Addressing the Gruden episode falls to Davis, the son of the former team owner Al Davis, who made a series of influential decisions during his tenure and died in 2011. Al Davis hired Amy Trask, the first female chief executive in the N.F.L., in 1997. Tom Flores, who is Mexican American, was the first Latino coach in the N.F.L. to win a Super Bowl, winning two with the Raiders, in the 1980 and 1983 seasons. The team also drafted Eldridge Dickey, the first Black quarterback taken in the first round, in 1968, when the Raiders played in the A.F.L. In June, Mark Davis was supportive when Raiders defensive end Carl Nassib became the first openly gay N.F.L. player on an active roster.
Trask, who is now an N.F.L. analyst for CBS, said in an interview that it “struck her” that the Raiders had access to the emails as part of the N.F.L.’s investigation since last week, but did not publicly discipline Gruden.
“Would action have been taken if those emails had not been made public? We don’t know the answer to that,” Trask said.
Trask declined to comment on Mark Davis’ leadership style, saying she worked more closely with his father than with him. He has become a fixture in Las Vegas, though, and regularly sits courtside for games of the W.N.B.A.’s Las Vegas Aces, the team he purchased in January. Last year, he initiated a partnership with U.N.L.V. to create the Al Davis-Eddie Robinson Leadership Academy, a program to develop minority candidates for head coach and general manager jobs. Lough, the U.N.L.V. professor, works with Davis occasionally on the program. She said Davis can display his leadership qualities with his hire for the next head coach.
“I think there will be a great deal of insight into how committed the organization is to all of its fan base and those who have been marginalized,” Lough said. “Anyone that is hired going forward, if they have a history of any racially insensitive comments or misogynistic or homophobic behavior or comments, that will speak volumes to the intentions the Raiders have.”
Like many teams in 2021, the Raiders worked with The Ross Initiative in Sports for Equality (RISE) to foster conversation and develop programs about race relations within the club. Andrew Mac Intosh, the chief program officer for RISE, said the players were engaged and interested, and he will watch how the Raiders handle the Gruden situation.
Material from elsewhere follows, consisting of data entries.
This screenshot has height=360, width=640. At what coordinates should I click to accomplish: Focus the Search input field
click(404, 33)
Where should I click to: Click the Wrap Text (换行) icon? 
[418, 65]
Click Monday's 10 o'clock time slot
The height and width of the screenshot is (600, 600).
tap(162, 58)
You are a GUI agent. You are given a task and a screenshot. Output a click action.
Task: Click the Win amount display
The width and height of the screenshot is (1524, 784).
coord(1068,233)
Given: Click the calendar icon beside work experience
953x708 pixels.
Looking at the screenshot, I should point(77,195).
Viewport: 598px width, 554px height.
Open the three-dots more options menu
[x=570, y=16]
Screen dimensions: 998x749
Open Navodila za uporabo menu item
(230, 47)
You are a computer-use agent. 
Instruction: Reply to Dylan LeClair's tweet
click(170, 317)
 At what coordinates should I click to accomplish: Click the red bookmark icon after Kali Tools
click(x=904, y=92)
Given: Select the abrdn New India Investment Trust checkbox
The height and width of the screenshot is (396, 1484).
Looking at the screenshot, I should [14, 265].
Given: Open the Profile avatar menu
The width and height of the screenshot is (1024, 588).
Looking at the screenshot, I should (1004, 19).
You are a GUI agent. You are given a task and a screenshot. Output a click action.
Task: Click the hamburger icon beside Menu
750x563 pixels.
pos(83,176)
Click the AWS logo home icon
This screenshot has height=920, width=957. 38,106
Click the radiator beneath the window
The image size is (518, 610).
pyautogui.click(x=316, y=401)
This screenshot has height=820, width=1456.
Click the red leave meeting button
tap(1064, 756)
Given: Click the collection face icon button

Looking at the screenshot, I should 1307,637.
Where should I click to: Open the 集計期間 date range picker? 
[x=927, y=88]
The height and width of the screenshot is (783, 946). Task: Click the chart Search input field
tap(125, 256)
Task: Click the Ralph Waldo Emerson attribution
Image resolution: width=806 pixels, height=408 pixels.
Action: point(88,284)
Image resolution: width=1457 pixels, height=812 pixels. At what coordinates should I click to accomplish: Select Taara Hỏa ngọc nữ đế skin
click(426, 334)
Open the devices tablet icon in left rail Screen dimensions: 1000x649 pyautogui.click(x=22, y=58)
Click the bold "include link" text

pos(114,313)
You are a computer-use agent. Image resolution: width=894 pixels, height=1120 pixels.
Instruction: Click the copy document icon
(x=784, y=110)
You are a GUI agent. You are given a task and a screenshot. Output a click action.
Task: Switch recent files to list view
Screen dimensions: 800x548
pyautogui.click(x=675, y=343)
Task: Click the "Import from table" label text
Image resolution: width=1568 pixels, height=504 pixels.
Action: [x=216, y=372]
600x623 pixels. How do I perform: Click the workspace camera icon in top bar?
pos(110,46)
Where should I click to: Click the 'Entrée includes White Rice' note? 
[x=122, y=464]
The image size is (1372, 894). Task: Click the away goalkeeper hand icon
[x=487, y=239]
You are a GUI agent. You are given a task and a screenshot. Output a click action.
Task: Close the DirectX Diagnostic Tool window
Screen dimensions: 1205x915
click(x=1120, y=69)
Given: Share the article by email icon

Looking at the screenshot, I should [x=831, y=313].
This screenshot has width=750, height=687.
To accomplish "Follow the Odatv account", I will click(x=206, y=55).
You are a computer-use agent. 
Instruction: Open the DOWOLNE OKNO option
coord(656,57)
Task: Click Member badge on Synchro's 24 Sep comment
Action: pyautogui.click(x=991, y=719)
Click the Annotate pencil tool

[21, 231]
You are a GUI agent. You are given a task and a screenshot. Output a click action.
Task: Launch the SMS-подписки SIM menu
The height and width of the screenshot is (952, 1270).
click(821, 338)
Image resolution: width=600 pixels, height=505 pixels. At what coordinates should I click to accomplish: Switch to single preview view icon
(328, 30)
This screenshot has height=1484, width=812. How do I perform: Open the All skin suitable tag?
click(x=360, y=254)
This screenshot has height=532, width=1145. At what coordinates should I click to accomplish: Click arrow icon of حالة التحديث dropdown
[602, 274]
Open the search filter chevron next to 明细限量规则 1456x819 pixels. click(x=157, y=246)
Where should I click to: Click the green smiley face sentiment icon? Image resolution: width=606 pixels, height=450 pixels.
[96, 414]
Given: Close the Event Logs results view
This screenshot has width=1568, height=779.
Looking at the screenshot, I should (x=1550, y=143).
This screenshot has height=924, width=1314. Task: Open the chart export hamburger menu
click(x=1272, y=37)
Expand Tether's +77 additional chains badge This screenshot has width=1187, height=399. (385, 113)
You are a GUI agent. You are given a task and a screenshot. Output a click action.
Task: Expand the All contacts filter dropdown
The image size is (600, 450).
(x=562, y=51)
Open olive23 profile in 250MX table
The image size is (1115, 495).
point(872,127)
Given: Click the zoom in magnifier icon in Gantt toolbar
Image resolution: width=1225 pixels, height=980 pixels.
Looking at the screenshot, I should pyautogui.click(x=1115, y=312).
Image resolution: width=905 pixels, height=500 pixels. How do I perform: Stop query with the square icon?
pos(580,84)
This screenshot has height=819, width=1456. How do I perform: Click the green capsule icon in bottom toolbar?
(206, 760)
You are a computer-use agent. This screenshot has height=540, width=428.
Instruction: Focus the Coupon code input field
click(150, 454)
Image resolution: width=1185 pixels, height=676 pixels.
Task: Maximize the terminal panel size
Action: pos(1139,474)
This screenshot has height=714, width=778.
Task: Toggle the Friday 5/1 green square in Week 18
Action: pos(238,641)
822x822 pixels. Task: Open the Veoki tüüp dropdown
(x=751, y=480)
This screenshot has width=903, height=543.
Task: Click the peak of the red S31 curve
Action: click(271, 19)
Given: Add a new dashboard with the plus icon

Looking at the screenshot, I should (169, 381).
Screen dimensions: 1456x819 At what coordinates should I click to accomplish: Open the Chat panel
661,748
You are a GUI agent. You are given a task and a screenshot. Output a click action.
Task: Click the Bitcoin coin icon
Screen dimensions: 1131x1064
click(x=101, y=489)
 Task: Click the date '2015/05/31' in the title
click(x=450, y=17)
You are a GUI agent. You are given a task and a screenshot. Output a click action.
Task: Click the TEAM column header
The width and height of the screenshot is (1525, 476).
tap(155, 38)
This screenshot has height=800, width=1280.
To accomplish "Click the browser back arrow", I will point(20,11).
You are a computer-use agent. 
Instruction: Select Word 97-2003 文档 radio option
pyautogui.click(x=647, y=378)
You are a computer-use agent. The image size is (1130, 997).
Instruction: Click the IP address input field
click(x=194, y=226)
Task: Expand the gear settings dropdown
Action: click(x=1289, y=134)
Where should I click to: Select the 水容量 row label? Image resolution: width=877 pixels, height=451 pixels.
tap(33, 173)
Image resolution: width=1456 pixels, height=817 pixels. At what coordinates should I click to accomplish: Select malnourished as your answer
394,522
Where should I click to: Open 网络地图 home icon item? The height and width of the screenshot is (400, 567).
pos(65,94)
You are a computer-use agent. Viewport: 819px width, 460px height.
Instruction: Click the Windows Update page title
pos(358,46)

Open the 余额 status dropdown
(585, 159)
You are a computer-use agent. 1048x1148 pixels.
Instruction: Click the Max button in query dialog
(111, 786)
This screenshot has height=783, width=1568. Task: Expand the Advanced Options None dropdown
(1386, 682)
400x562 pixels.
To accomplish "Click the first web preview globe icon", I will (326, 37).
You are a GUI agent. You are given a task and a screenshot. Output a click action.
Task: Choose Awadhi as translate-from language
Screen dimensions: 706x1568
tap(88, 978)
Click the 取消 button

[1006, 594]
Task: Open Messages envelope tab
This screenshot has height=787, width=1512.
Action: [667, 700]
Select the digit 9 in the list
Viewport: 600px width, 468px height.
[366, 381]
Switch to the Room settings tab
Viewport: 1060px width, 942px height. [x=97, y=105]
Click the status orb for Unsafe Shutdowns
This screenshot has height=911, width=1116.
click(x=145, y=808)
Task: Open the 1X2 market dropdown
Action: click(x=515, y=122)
“All of us in society, we have an opportunity to be better, and this is an opportunity,” he said. “Here a place to ask, ‘Have I been as inclusive as I can be in my own sphere of influence?’ That’s my hope not just for that organization but for all of us.”
The brief history of the Raiders in Las Vegas has been choppy, but Herrera said he does not regret his decision to follow them there. Gruden’s resignation allows the team to improve from top to bottom, he said.
“In order for us to grow and be better, we need some new brains,” Herrera said. “We need some new thoughts. Our office is going to have to change.”